> _Page text_:
------------

# November 2014: "Lost" Voting Thread



## Chesters Daughter (Nov 15, 2014)

Please take the time to *read the entries* and vote for the *three poems you consider most deserving*. It is *imperative* that you *use ALL THREE VOTES.

*Those who vote for less than three entries or who vote for their own work will be regarded as "spoiled votes" and discounted.
*
Members who vote for their own work will also have their entry disqualified*, so please double check your votes before submitting them. Members who create duplicate accounts to vote for themselves will also have their entry disqualified and all of their accounts banned.

The entrant who receives most votes gets a one month FoWF subscription and the Laureate award.


*Please leave comments and/or feedback in this thread.
*

*Those who care to utilize the "like" function may now click to their heart's content.

**
This poll will close on November** 25th, 2014 at 7pm EST*.


Good luck, ladies and gentlemen. :smile:


----------



## A_Jones (Nov 15, 2014)

Im sorry how do i access the poll?


----------



## Chesters Daughter (Nov 15, 2014)

The poll is now posted. Apologies for the inconvenience, but I must submit the opening post before I am allowed to create the poll hence the delay.

Good luck everybody!


----------



## A_Jones (Nov 15, 2014)

So there were some really nice poems!  Loss is so stirring. Everyone has lost something.


----------



## Fats Velvet (Nov 16, 2014)

Good god was this hard.  More to choose from than any other challenge I've looked at.  I voted for what I felt to be the most honest poems out of a slew of honest poems.  Structurally, these may have been a bit creaky, but they seemed the most heartfelt.

Dictarium _A Dialogue

_Carigula _Emily

_Mutimer_ Lost and Found
_
I'd have voted for Ethan, Qwerty, Gumby, and ChestersDaughter if I had more votes.


----------



## escorial (Nov 16, 2014)

voted


----------



## Gumby (Nov 16, 2014)

I agree with Fats, this was probably the hardest choice I've had to make in a Challenge in quite a while. In the end, I, too, just went with the poems that gut punched me the most upon first read. But dear God, I really felt all of the poems, this time! Well done, everyone!

Emily-- Caragula

closure-- Fats Velvet

Untitled-- candid petunia


----------



## Dictarium (Nov 16, 2014)

Fats Velvet said:


> Good god was this hard.  More to choose from than any other challenge I've looked at.  I voted for what I felt to be the most honest poems out of a slew of honest poems.  Structurally, these may have been a bit creaky, but they seemed the most heartfelt.

------------

> _Records from a data collection_:
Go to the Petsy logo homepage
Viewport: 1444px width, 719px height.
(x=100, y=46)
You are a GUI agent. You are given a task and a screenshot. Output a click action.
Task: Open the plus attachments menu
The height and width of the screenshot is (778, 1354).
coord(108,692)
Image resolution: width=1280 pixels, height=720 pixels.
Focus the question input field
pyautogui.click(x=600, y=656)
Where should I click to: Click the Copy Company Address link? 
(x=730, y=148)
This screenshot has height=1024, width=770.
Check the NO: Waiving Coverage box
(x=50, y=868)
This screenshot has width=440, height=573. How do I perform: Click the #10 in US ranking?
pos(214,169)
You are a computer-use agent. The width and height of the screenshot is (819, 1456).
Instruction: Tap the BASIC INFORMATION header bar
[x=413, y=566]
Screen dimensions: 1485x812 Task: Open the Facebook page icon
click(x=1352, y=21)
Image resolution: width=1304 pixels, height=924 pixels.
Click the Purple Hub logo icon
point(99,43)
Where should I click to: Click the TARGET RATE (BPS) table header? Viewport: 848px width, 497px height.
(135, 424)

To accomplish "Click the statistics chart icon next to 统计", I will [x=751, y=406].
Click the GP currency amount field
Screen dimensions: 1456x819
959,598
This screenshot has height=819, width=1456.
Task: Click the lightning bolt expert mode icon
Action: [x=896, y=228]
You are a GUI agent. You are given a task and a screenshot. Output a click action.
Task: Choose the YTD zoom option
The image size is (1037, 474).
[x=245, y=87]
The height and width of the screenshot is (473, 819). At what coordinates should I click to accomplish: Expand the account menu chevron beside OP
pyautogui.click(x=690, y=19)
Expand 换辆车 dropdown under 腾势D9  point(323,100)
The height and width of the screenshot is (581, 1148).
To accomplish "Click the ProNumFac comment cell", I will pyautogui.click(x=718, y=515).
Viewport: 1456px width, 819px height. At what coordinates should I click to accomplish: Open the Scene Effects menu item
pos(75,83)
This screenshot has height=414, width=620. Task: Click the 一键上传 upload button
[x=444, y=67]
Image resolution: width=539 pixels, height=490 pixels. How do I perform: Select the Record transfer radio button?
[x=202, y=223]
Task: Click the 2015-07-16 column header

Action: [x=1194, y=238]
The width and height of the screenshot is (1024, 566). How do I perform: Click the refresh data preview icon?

------------

> _Set of tasks_:
[a] Do these statements agree with the "Lost" voting thread? Answer yes or no for each, and quote the words from the thread that decide it. (i) The entrant with the most votes receives a one month FoWF subscription and the Laureate award. (ii) Gumby found this challenge one of the easiest choices in a long time. (iii) Fats Velvet would have voted for Gumby given more votes.
[b] Could you carry the "Lost" voting thread forward from the point where it stops?

> _Expected results_:
[a]
(i) Yes: "The entrant who receives most votes gets a one month FoWF subscription and the Laureate award."
(ii) No: "this was probably the hardest choice I've had to make in a Challenge in quite a while."
(iii) Yes: "I'd have voted for Ethan, Qwerty, Gumby, and ChestersDaughter if I had more votes."

[b]
> 
> Dictarium _A Dialogue
> _


Wouldn't mind a brief (or long) criticism on the creakiness of my structure, to be honest.

e: My votes:

_Beyond the Hills_, by toddm

                  Really liked the flow of this one and it was really beautiful aesthetically. The imagery was pleasant and the poem felt well-constructed. It stuck out as the nicest one to read aloud.

_lost myself_, by escorial

                  I loved the narrative and the message with this one; it was eye-catching, original in structure, and raised a number of interesting questions of the human condition worth discussing, and, for me, this is objectively good for a poem to do.

_Erebus_, by Blade

                  Thematically, this one was my favorite. It's got (literally) chilling imagery, sets up an interesting world, and then just when you think you know where it's going, it almost yanks you out of the water and puts you back on land to show you what's really wrong with it all. It's a lovely bit of structure and the diction, especially in contrast between the stanzas, is on point.


----------



## shedpog329 (Nov 16, 2014)

voted

_"The Rape of Innocence" by Firemajic

__"Found" by quertyportne

__"Lost and Found" by Mutimir
_

Others I would have liked to vote for were; 

Fats Velvet, (Gumby, Chesters Daughter although I've seen both these poems b4  )and then I also really liked Toddm's


----------



## Nellie (Nov 17, 2014)

I voted. It was a difficult choice this time.


----------



## Firemajic (Nov 18, 2014)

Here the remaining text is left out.